Philippe Pinel, médecin généraliste autant qu’aliéniste, est nommé successivement professeur de physique médicale à la Faculté de médecine de Paris, puis professeur de pathologie interne, enfin membre de l’Institut en 1803. Les cours de Pinel étaient suivis par un public nombreux et enthousiaste. Il parlait cependant avec difficulté : « Il détachait ses phrases par efforts saccadés », écrit un contemporain ; mais la justesse, la profondeur, la générosité de son esprit et de son cœur avaient conquis tous ses élèves. « Sa taille était petite, sa constitution forte. Sa physionomie douce, vive, spirituelle, et fortement empreinte des rides de l’âge, offrait quelque chose d’antique et, en le voyant, on eût imaginé voir un sage de la Grèce. » Il fait partie des tout premiers récipiendaires de la Légion d’honneur créée par Napoléon qui en 1805 le nomme Médecin consultant de l’Empereur. Il sert l’Empire puis la Restauration qui le décore de l’Ordre de Saint-Michel en 1818 ; en raison de son opportunisme politique, il est destitué de sa charge de professeur en 1822. Il subit ensuite des accidents vasculaires cérébraux successifs à partir de 1823, qui le précipitent peu à peu vers la démence artériopathique sénile dont il meurt le 25 octobre 1826. Cinquante-neuf ans après, dans les jardins de l’hôpital de la Salpêtrière, alors que le voile s’arrache, apparaît debout, immortalisé dans le bronze et tenant en ses mains des chaînes, celui que l’on désigne comme « le bienfaiteur des aliénés ». À ses pieds, une femme égarée, mais pourtant belle, lève vers lui un regard de reconnaissance.

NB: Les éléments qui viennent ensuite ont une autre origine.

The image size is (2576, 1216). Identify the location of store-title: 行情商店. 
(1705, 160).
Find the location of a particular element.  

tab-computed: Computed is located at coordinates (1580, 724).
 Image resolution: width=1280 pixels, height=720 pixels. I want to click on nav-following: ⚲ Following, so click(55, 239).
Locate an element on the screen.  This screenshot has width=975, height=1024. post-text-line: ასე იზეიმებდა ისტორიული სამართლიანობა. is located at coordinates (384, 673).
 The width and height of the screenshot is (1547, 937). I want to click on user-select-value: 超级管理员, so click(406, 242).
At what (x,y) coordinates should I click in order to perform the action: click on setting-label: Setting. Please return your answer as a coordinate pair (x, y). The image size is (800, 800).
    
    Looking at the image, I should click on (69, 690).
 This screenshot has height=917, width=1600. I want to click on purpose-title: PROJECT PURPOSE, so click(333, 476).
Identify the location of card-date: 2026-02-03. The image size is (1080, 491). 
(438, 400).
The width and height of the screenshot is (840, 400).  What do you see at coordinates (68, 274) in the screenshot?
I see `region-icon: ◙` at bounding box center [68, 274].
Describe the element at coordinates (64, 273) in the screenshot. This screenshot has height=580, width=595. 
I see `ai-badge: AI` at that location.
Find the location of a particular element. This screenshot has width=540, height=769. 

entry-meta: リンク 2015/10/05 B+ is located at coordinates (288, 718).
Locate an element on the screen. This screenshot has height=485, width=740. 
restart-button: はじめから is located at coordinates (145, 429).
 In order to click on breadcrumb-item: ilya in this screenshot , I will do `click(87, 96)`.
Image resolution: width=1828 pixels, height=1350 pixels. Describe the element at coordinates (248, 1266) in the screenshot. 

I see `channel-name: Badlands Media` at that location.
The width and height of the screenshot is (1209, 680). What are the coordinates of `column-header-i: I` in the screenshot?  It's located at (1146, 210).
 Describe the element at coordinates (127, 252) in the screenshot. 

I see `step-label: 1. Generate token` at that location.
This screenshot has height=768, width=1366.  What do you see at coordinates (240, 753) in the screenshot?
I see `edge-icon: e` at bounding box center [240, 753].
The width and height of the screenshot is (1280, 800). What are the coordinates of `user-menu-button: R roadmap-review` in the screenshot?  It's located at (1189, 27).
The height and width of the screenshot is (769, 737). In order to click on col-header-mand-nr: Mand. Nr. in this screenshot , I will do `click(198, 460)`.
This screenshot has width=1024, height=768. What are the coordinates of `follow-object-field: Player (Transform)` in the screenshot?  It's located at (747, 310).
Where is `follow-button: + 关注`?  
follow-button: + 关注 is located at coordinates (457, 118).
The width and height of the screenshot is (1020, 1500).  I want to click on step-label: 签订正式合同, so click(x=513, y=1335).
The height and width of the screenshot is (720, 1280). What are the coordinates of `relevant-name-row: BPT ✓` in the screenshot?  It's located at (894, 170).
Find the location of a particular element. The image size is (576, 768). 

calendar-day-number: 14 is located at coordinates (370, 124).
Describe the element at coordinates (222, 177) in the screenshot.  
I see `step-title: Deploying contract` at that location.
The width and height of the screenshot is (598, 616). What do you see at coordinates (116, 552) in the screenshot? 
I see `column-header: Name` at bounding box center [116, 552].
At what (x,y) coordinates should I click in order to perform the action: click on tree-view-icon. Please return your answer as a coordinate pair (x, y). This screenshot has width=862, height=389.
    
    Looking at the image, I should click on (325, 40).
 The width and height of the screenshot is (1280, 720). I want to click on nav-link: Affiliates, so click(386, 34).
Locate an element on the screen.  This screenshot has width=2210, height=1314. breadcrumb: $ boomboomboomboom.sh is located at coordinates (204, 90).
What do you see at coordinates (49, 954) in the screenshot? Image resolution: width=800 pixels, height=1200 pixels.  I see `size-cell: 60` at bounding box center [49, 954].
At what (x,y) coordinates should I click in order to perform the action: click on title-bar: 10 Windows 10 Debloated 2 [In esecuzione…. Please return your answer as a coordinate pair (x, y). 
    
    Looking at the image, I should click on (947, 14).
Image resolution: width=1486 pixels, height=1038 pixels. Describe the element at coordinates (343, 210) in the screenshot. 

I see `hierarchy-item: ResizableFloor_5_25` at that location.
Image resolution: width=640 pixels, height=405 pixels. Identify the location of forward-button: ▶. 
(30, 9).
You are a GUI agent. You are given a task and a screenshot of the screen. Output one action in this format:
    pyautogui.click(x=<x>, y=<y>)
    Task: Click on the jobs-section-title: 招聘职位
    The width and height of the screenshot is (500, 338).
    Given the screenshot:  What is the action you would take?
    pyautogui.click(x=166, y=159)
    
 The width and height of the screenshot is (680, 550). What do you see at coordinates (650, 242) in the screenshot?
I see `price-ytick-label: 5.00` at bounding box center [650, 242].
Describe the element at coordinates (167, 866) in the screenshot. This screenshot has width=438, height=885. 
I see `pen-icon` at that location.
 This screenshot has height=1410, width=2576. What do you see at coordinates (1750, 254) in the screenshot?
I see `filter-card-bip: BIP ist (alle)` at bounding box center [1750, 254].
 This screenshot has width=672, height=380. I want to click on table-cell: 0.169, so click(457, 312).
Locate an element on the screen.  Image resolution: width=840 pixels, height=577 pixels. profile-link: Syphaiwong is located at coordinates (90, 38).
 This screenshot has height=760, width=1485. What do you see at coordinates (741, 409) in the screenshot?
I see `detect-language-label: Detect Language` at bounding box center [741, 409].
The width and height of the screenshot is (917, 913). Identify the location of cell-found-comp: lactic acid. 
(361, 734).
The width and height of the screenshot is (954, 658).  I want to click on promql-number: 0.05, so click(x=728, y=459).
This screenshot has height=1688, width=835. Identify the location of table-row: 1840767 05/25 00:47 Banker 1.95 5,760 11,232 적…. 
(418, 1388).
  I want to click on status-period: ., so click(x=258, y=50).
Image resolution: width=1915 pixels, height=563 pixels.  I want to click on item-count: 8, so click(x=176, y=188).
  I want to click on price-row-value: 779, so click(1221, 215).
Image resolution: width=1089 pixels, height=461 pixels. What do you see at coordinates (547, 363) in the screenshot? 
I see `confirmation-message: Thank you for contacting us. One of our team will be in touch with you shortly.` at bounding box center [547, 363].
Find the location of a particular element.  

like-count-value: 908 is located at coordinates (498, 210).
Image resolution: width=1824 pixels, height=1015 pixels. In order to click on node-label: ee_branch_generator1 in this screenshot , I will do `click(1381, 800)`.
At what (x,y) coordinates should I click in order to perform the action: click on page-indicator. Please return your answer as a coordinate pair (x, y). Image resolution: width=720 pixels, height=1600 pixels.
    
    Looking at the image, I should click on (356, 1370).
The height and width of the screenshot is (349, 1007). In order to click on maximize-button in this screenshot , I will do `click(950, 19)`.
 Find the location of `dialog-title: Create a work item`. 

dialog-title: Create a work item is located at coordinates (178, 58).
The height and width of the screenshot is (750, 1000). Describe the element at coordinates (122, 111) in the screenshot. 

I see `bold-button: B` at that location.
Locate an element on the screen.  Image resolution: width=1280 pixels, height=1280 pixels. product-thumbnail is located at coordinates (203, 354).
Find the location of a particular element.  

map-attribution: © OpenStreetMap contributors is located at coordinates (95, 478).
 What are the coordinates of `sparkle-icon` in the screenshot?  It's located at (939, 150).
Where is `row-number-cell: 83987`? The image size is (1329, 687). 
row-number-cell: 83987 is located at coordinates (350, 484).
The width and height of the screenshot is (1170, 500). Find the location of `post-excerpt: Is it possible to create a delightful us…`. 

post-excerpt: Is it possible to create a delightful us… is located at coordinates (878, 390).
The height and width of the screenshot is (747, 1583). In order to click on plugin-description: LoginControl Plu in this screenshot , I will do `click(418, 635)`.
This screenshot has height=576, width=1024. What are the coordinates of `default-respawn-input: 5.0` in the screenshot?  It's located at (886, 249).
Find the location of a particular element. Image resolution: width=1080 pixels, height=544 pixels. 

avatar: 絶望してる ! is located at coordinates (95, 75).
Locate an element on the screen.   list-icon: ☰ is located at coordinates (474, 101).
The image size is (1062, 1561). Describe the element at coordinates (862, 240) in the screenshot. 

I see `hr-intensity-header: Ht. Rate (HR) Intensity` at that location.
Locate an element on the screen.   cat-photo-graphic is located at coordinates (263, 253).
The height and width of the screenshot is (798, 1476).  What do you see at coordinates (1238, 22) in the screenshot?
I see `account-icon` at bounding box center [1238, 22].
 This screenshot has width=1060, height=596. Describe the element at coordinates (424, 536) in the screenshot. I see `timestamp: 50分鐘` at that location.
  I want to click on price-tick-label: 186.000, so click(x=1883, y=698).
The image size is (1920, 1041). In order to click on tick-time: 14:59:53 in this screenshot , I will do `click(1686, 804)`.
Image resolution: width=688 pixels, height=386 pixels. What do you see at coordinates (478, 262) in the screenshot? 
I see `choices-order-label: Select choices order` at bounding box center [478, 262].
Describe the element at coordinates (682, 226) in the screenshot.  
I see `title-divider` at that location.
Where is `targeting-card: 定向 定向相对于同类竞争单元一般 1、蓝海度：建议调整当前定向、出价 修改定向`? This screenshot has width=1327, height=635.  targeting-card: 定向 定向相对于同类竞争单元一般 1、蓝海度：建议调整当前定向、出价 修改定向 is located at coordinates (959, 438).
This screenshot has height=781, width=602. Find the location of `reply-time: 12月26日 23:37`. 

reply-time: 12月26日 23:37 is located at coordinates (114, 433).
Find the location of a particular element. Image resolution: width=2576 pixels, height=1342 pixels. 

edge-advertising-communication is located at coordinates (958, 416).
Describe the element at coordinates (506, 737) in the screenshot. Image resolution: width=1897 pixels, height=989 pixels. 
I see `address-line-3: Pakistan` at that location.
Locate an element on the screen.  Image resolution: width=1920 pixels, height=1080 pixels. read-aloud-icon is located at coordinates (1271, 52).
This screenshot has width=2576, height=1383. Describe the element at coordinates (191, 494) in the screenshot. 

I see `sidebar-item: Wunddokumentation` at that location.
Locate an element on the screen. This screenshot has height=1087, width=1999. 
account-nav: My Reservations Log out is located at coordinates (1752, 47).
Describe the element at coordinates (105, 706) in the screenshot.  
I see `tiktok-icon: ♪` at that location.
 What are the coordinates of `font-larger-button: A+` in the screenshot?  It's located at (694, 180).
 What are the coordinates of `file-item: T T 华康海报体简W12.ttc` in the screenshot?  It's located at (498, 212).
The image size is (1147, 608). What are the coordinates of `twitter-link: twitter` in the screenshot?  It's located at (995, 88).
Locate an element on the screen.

A Limoux, peu après le décès du créateur de la première école psychiatrique française, précisément le 21 novembre 1826, la sœur Anne Marie Javouhey prend possession de l’ancien couvent dominicain de la ville pour y établir un asile d’aliénés. N’y voyez donc que reconnaissance et justice, si le maire François Clamens fait approuver à l’unanimité par son Conseil, le 5 février 1970, la dénomination de la rue du docteur Pinel, située au lotissement du Jeu de Boules, entre l’avenue des Corbières et la rue du docteur Esquirol. Élève et maître en psychiatrie, se trouvent ainsi réunis.